J) "Not English" (with one dual qualifier, see "incorrect or tortured verb tenses"); serial comma typing & other punctuation errors;

- "N.E." is shorthand for "not written in English" (p. 335):

- "The three officers held their pistols in outstretched arms, ready to expend their twenty-four bullets, but targets lacked" (s/be, "but enemy soldiers did not appear").

K) Verbosity: Dozens of examples noted & possibly dozens more exist, the combined effect of which tells us that the editing of The Fall was -at the very least - performed in a perfunctory & unprofessional manner;

L) Unclear references, clumsy introductions & the inept introduction of full, formal names; words/phrases misplaced in sentences; & "Wrong Words."

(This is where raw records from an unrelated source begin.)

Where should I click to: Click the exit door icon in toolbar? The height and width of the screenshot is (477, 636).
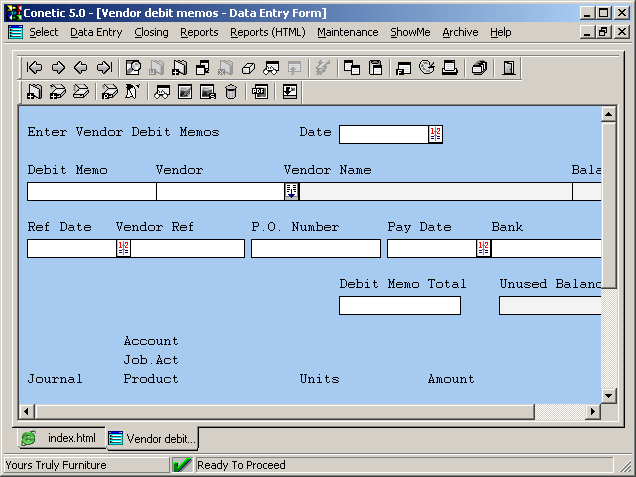coord(509,68)
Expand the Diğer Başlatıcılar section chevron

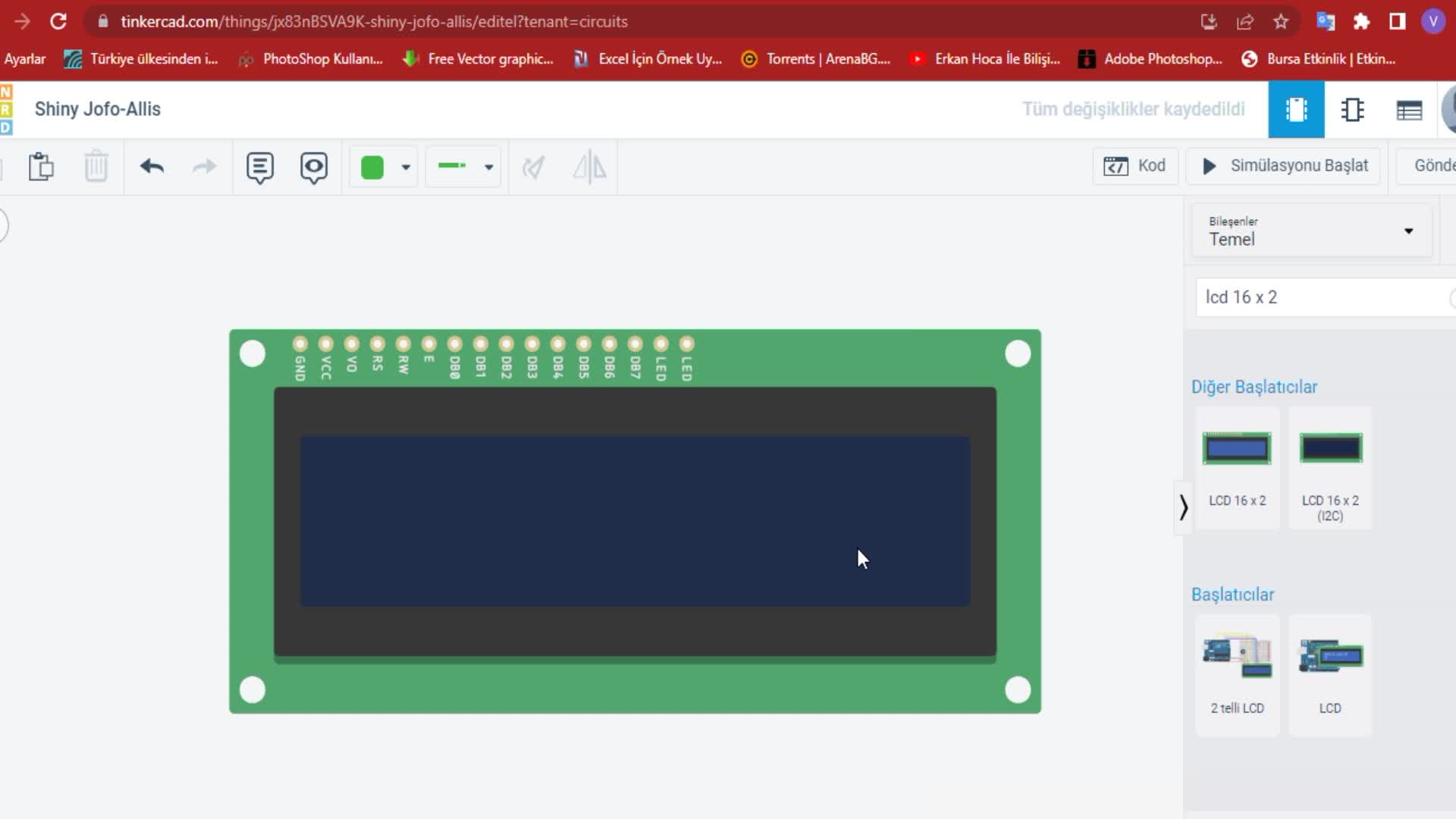(x=1183, y=507)
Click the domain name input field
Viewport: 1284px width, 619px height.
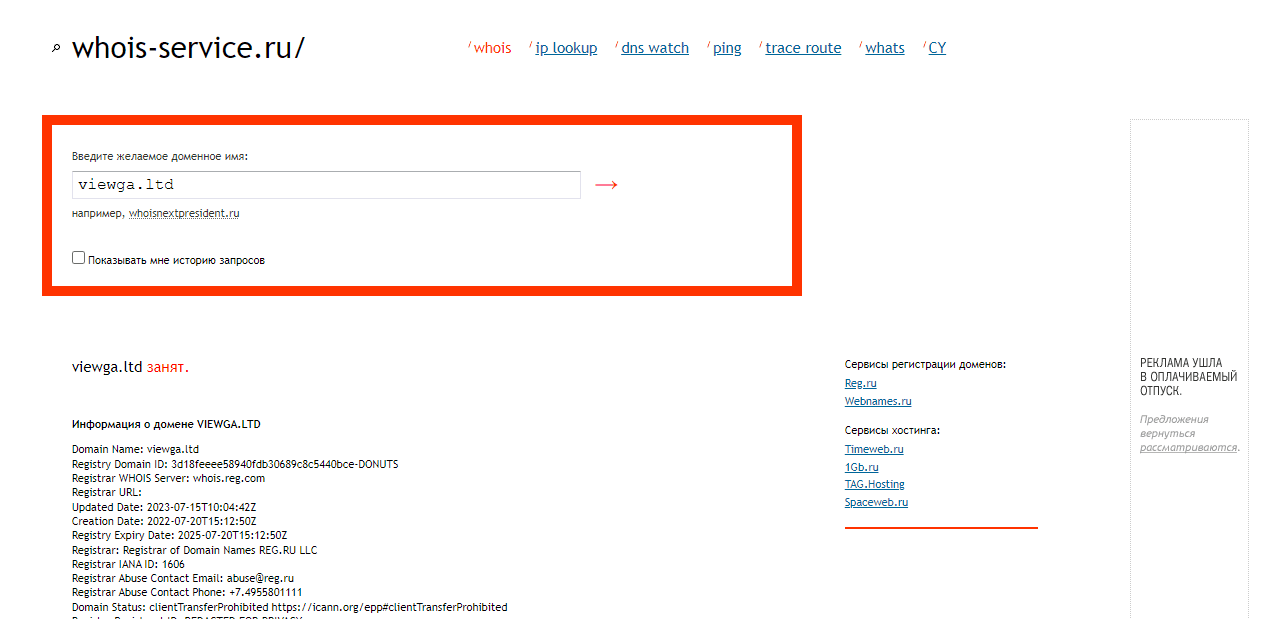click(326, 185)
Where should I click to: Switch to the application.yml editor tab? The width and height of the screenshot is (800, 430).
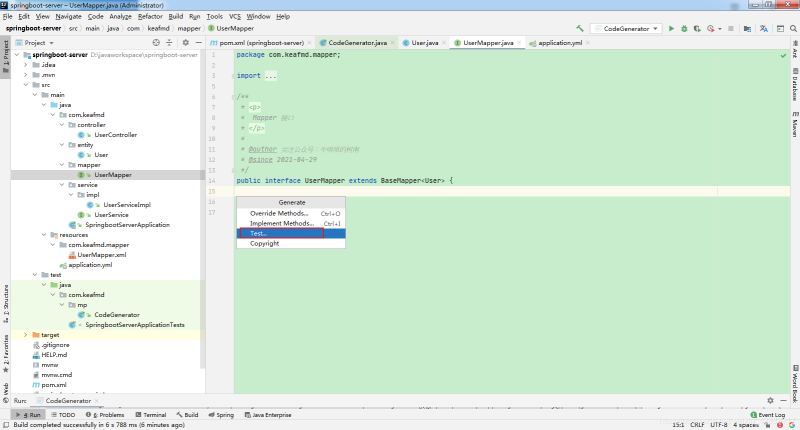[559, 44]
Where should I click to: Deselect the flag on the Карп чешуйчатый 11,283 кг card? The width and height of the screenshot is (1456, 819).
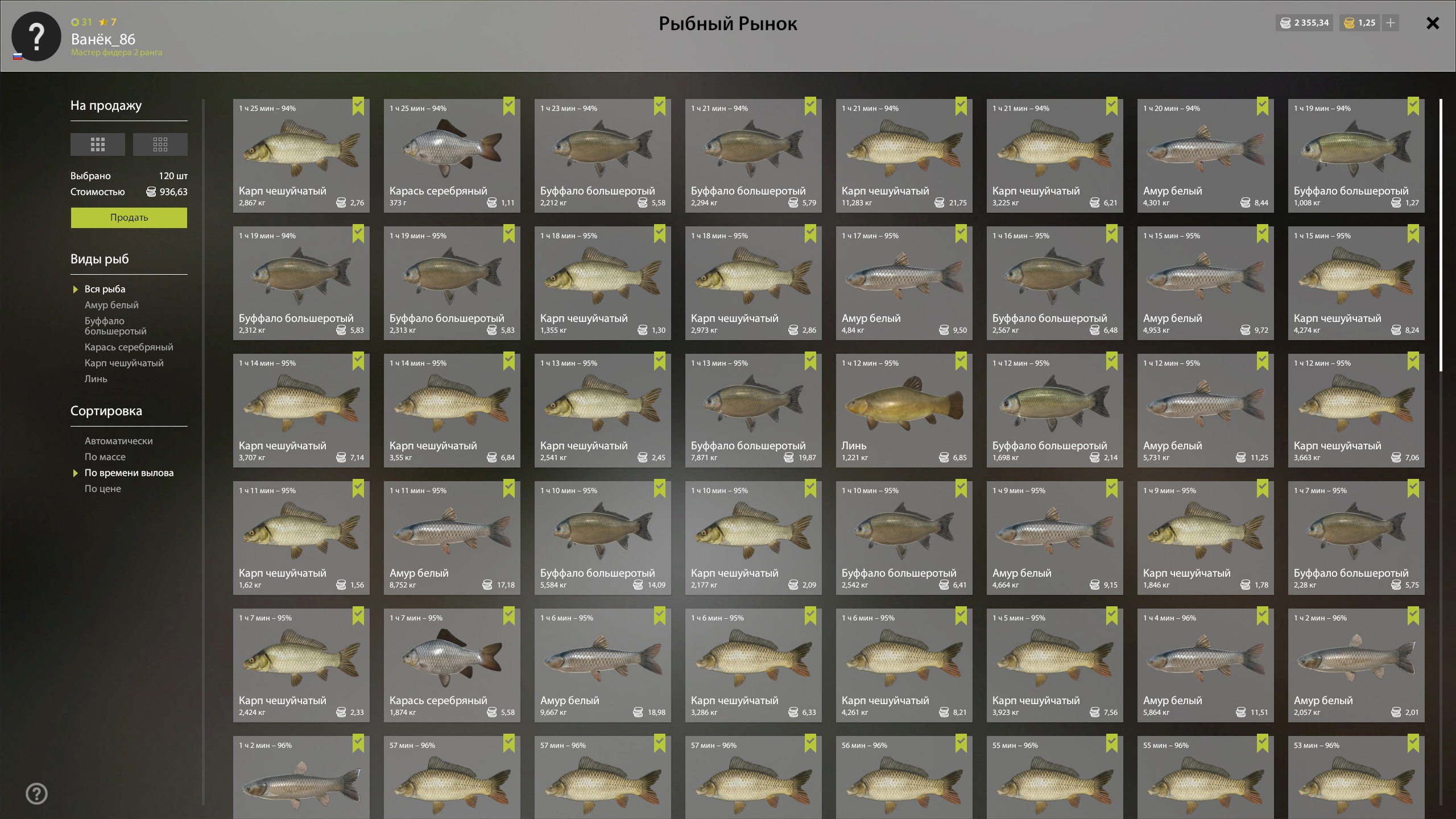[961, 106]
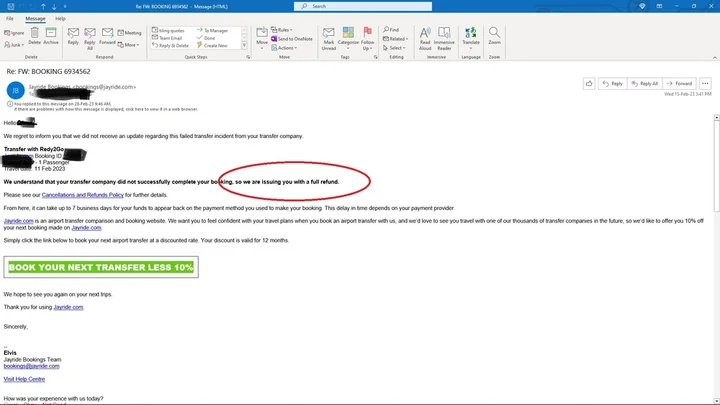This screenshot has height=405, width=720.
Task: Archive this message using the Archive icon
Action: pyautogui.click(x=51, y=35)
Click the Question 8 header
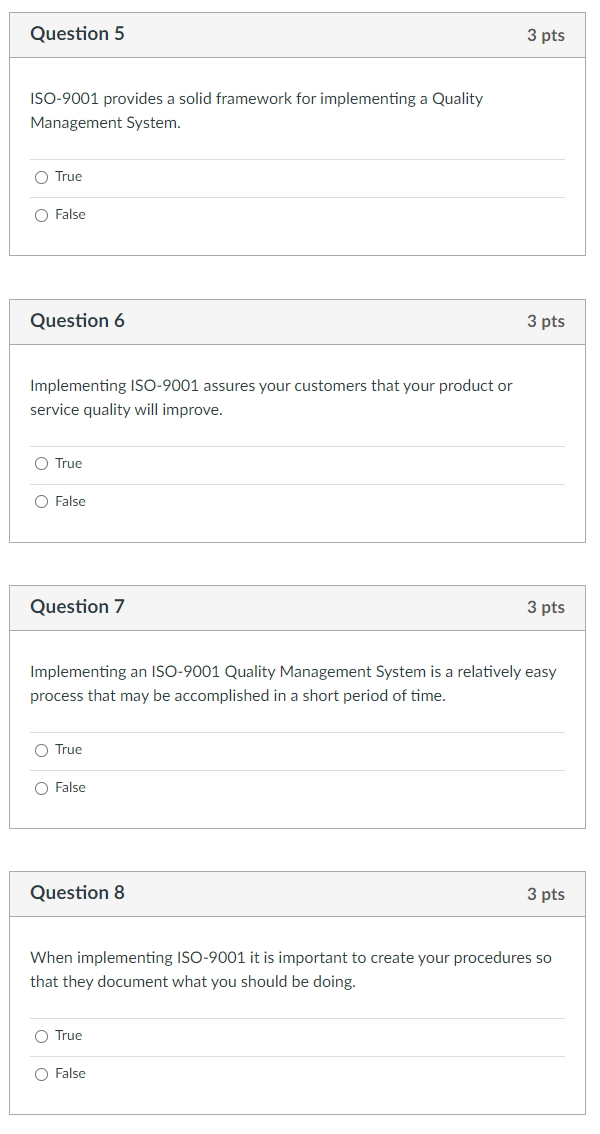 click(78, 893)
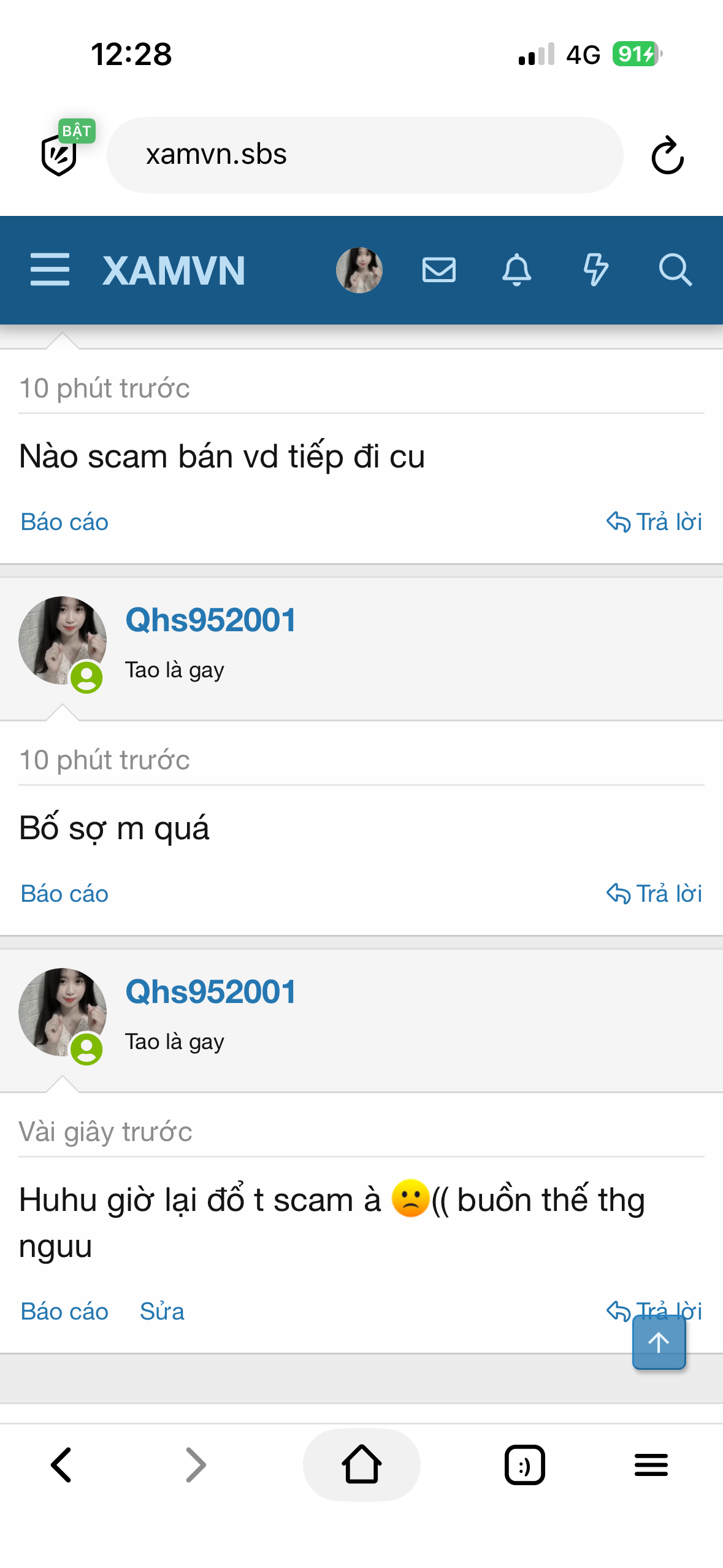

- "Wrong Words." Has anyone else ever seen the word "prejudicial" so incompetently (& comically) employed? (p. 123):

- "An editorialist in the same [French newspaper,] `Le Figaro'... was aware of the frightful exodus [of civilian refugees & soldiers from defeated French divisions] from the north, resulting in traffic bottlenecks prejudicial to the military."

*****

I shudder to think that Herbert Lottman - in 1992 (& possibly still today) a history professor at, of all places, Harvard University - actually had anything to do with the appraisal & grading of the writing of the students enrolled in his classes.

*****

The anecdote for "The Fall of Paris - June 1940"?

It is - conveniently enough but not ironically - "Is Paris Burning?," the superb history of the retaking of the city by the Allied military forces in August 1944 (written by Larry Collins & Dominique Lapierre; Simon & Schuster, 1965).

And reading IBP will pay an auxiliary dividend - the rude but necessary reminder of how the general standards of American publishers were adulterated in the decades following the publication of "Is Paris Burning?"